TO DO
Filter the records down to the lines that hold the word "agent", and copy each of those lines.
GIVEN RECORDS: Begin
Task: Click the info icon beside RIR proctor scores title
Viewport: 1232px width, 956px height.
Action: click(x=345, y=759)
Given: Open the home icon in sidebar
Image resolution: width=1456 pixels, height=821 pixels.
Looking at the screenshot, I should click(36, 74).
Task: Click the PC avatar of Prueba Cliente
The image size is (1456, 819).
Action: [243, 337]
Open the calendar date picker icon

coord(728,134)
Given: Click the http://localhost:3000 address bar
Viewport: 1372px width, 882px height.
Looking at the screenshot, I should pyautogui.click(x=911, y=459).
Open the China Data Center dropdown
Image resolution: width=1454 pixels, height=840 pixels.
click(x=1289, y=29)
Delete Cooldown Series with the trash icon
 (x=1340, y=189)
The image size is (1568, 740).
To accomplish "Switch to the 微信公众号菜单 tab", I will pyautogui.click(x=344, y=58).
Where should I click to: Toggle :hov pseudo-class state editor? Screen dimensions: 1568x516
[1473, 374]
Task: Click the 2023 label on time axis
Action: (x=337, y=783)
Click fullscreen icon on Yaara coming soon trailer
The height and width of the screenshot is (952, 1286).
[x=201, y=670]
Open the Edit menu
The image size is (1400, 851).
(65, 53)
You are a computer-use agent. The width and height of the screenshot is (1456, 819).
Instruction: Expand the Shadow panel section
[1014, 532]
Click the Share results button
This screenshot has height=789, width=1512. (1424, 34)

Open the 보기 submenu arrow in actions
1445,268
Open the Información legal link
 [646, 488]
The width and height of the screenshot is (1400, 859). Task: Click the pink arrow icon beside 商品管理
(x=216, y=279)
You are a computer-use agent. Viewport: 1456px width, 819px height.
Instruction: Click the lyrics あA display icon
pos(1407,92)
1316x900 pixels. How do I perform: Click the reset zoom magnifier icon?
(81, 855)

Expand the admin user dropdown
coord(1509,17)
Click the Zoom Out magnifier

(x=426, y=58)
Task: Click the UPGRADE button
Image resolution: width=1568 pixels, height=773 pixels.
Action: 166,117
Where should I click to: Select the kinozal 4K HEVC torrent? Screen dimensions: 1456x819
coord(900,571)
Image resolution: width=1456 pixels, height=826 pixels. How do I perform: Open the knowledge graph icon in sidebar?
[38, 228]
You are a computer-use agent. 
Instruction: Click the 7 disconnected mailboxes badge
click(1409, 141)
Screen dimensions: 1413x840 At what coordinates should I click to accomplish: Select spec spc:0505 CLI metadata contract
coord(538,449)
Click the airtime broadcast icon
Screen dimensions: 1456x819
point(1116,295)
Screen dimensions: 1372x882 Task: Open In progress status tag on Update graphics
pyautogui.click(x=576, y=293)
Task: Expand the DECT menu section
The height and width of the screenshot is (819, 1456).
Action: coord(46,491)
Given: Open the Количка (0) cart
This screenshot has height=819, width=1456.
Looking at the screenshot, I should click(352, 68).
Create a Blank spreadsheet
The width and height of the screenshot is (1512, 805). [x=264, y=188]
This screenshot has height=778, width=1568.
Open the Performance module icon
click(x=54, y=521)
GIVEN RECORDS: End
REPLY
You are a computer-use agent. The width and height of the screenshot is (1456, 819).
You are a computer-use agent. Viewport: 1456px width, 819px height.
You are a computer-use agent. 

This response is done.